Artist Louise Bourgeois dies in New York: foundation

Afp
Monday 31 May 2010 19:00 EDT
Comments

Your support helps us to tell the story

From reproductive rights to climate change to Big Tech, The Independent is on the ground when the story is developing. Whether it's investigating the financials of Elon Musk's pro-Trump PAC or producing our latest documentary, 'The A Word', which shines a light on the American women fighting for reproductive rights, we know how important it is to parse out the facts from the messaging.

At such a critical moment in US history, we need reporters on the ground. Your donation allows us to keep sending journalists to speak to both sides of the story.

The Independent is trusted by Americans across the entire political spectrum. And unlike many other quality news outlets, we choose not to lock Americans out of our reporting and analysis with paywalls. We believe quality journalism should be available to everyone, paid for by those who can afford it.

Your support makes all the difference.

French-American contemporary artist Louise Bourgeois, known for her series of giant metal spiders, has died in New York at the age of 98, an Italian foundation preparing an exhibition of her work announced Monday.

"It is with profound grief that the Emilio and Annabianca Vedova Foundation has learned of the death of Louise Bourgeois, one of the most important and significant figures of the artistic panorama of our era," it said in a statement.

The foundation was preparing to open in Venice on Friday an exhibition entitled "Louise Bourgeois. The Fabric Works" and featuring little-known works in cloth as well as sketches from between 2002 and 2008.

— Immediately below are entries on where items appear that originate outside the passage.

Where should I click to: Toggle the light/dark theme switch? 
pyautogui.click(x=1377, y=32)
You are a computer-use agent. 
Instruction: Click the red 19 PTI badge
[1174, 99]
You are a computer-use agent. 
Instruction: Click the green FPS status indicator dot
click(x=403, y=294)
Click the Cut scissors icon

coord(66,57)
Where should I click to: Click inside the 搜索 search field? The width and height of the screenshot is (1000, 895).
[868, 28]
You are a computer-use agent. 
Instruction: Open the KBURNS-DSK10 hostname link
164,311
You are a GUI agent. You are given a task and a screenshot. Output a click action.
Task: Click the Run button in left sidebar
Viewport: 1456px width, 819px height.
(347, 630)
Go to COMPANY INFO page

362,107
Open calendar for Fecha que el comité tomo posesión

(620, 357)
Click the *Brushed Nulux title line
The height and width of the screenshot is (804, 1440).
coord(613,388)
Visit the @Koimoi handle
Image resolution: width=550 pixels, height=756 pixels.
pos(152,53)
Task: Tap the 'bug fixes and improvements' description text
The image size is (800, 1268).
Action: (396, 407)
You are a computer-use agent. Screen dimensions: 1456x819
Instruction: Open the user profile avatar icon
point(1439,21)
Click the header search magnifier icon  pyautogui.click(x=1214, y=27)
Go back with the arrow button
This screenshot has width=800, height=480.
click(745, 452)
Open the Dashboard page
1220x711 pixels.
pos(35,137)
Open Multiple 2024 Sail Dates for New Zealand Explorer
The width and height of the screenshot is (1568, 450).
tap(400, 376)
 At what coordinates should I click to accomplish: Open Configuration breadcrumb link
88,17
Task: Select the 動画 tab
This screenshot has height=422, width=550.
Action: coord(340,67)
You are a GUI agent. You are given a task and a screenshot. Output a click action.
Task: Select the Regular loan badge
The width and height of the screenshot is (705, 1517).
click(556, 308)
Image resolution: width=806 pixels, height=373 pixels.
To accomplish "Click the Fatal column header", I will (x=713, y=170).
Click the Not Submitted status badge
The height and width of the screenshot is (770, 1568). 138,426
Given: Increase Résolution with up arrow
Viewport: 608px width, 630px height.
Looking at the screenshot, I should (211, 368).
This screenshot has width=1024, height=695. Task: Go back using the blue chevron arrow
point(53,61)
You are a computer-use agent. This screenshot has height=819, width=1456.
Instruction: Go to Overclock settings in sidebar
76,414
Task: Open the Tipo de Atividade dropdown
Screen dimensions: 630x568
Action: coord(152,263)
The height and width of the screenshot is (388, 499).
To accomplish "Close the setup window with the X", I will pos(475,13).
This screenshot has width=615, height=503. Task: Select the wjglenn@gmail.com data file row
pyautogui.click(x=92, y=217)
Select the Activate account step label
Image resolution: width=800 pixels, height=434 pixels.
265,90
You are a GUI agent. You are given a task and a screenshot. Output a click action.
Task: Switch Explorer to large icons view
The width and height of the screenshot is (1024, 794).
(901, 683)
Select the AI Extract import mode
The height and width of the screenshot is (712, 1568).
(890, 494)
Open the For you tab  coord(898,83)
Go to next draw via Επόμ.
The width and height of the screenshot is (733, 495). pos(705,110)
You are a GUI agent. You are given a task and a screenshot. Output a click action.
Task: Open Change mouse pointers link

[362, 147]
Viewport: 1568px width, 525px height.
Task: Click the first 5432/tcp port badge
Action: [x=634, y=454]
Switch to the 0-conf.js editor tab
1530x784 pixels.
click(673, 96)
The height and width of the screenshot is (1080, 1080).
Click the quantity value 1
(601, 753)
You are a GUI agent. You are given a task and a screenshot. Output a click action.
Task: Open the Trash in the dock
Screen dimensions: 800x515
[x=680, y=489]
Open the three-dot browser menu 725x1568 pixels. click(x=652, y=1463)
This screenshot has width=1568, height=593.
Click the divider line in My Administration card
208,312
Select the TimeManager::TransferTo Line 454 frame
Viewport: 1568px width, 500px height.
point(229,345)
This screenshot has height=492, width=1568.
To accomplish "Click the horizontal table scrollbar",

She had been actively involved in the preparations until two days ago, said foundation president Alfredo Bianchini.

The show at the foundation from June 5 to September 19 also features collages and other assembled works dating from the 1960s created from Bourgeois' own clothes to tell "intimate and symbolic" stories.

The artist would "continue to live through her work", Bianchini said, paying homage to her "great energy" and creative capacity.

Some of Bourgeois' works have fetched over a million dollars at auctions in recent years.

Born in Paris on December 25, 1911, Bourgeois moved to the United States in 1938 where she produced the bulk of her emotionally powerful and provocative art which explored the traumas of her childhood and sexuality.

Among her most famous pieces are a series of giant spiders presented as symbols of the mother, and entitled "Maman", with one standing more than 30 feet (nine metres) high outside the National Gallery of Canada.

"The Destruction of the father", a 1974 installation, depicts her traumatic relationship with her father.

Bourgeois, inspired at the beginning of her career by Max Ernst and Constantin Brancusi, has never classed herself into a particular artistic grouping, preferring instead to pursue her own personal brand of art.

"All my inspiration comes from my childhood, from my education, from France at a certain moment in my life," the artist once said.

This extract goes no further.